[Openinteract-dev] Small i18n issue

Discussion:

Kutter Martin

2004-09-08 07:34:03 UTC

Hi * !

I ran into a small internationalization issue, today.
I'm running a OI2 site with SPOPS::LDAP as backend. On storing non-ASCII
characters in the LDAP directory server, this complains that properties with
non-ASCII-characters have an "invalid syntax".

I've been able to track this down to a charset problem.
LDAP expects directoryString attributes to be in UTF-8 encoding. The
perl-ldap interface (Net::LDAP) does not provide UTF-8 conversions by
default, so these are to be done by the application using Net::LDAP. This is
no big deal - just a

use Encode;
$value = decode($charset, $value);

for all the fields to set - but one needs to know the request's charset.

The charset used in the HTTP request is specified by the "charset" attribute
in the Content-Type header.

Example:

Content-Type: multipart/formdata; boundary="--------------12345";
charset="EUC-JP"

The default is "iso-8859-1" if no charset is supplied.

The problem is, that the only available solution to get the charset used in
the request is to grab it from the underlying Apache::Request or
CGI::Request handle - not really easy and not really portable:

my $contentHeader = CTX->request->apache->headers_in()->{ Content-Type };

As different charsets in HTTP requests are very likely to happen in i18n'ed
environments, and the problem is very likely to occur in non-LDAP
environments, too, I would suggest an extension to the
OpenInteract2::Request class, that provides access to the Content-Type HTTP
header, like it already does with some other header fields.

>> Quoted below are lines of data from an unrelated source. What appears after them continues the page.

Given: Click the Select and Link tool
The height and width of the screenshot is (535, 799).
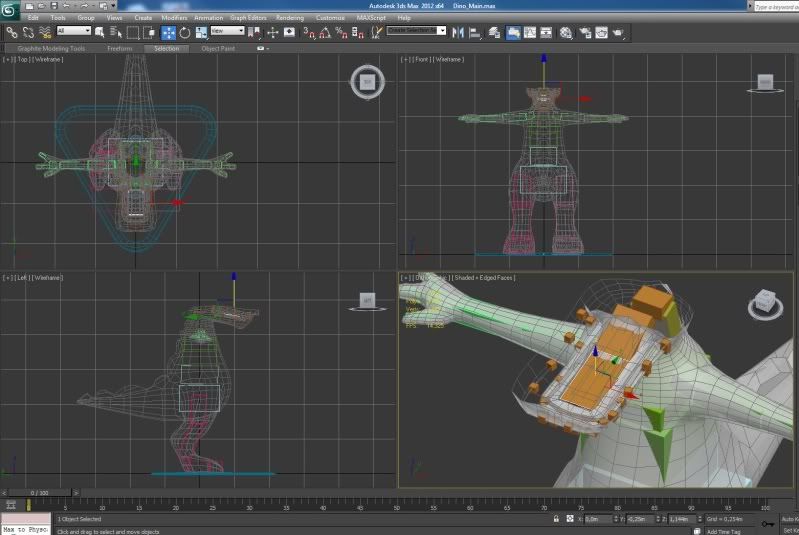Looking at the screenshot, I should pos(11,32).
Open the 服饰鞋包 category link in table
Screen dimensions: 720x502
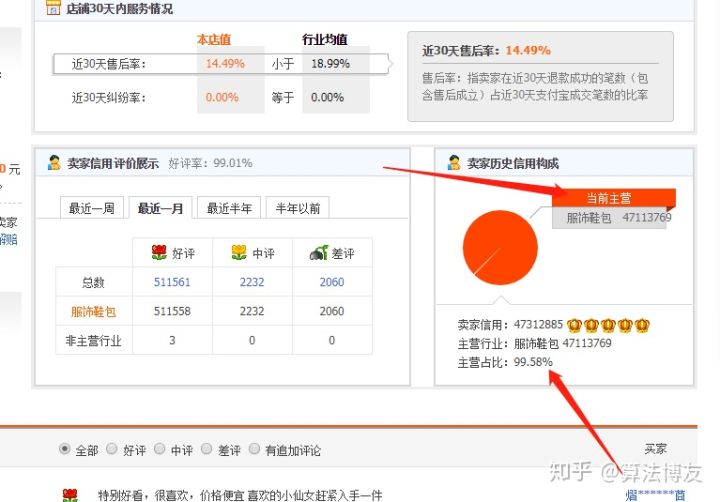(94, 312)
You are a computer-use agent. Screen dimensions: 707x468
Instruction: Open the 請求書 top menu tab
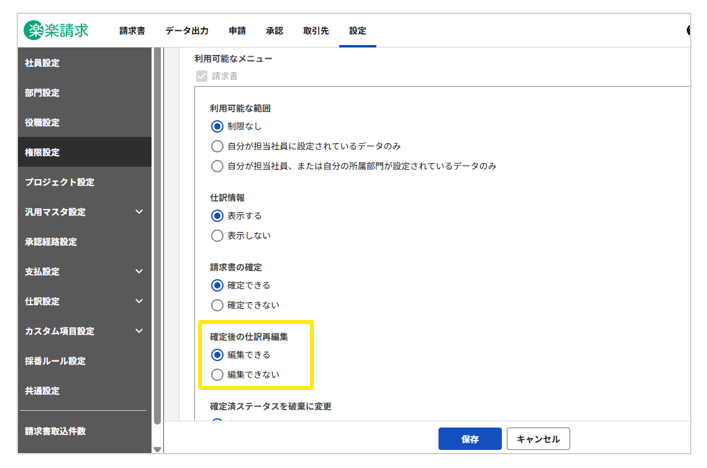(132, 31)
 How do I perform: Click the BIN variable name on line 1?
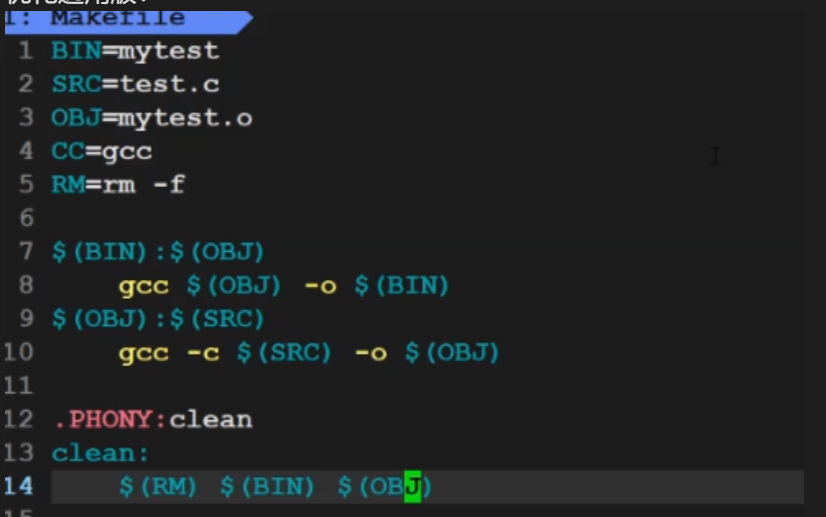click(76, 50)
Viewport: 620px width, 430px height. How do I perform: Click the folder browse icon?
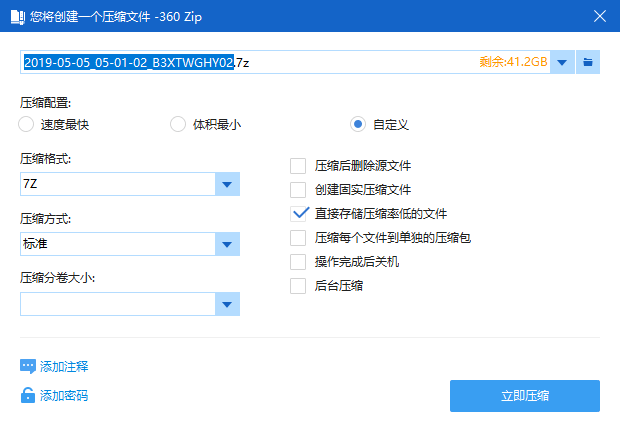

Maybe even a more general approach - exposing all HTTP headers in the
request object - could be suitable: This would remove the need to react on
additional HTTP headers by code changes forever.

Regards,

Martin Kutter

Kutter Martin

2004-09-08 08:07:00 UTC

Permalink

Hi Andreas,

This looks like the default solution. Unfortunately, SPOPS::Tool::UTFConvert
always assumes iso-8859-a (Latin1) as originating charset, which is not
neccessarily true.

So, this does not work for charsets other than Latin1. The ability to grab
the charset from the request in conjunction with a slightly modified
SPOPS::Tool::UTFConvert ( use the request's charset, if given) would remove
the problem completely.

Regards,

Martin Kutter

-----Original Message-----
From: openinteract-dev-***@lists.sourceforge.net
[mailto:openinteract-dev-***@lists.sourceforge.net]On Behalf Of
***@Bertelsmann.de
Sent: Mittwoch, 8. September 2004 11:53
To: openinteract-***@lists.sourceforge.net
Subject: AW: [Openinteract-dev] Small i18n issue

Hi Martin,

We had the same problem with reading Umlaut characters with LDAP for the
user names. You can solve this by adding the following to the spops.perl
file of the package in question:

rules_from => [ 'SPOPS::Tool::UTFConvert' ],

Hope that helped...

Mit freundlichen Grüßen
Andreas Nolte
Leitung IT
-------------------------------------------------
arvato direct services
Olympiastraße 1
26419 Schortens
Germany
http://www.arvato.com/
***@bertelsmann.de
Telefon +49 (0) 44 21 - 76-84002
Telefax +49 (0) 44 21 - 76-84111

-----Ursprüngliche Nachricht-----
Von: openinteract-dev-***@lists.sourceforge.net
[mailto:openinteract-dev-***@lists.sourceforge.net]
Gesendet: Mittwoch, 8. September 2004 11:33
An: 'openinteract-***@lists.sourceforge.net'
Betreff: [Openinteract-dev] Small i18n issue

Hi * !

I ran into a small internationalization issue, today.
I'm running a OI2 site with SPOPS::LDAP as backend. On storing non-ASCII
characters in the LDAP directory server, this complains that properties with
non-ASCII-characters have an "invalid syntax".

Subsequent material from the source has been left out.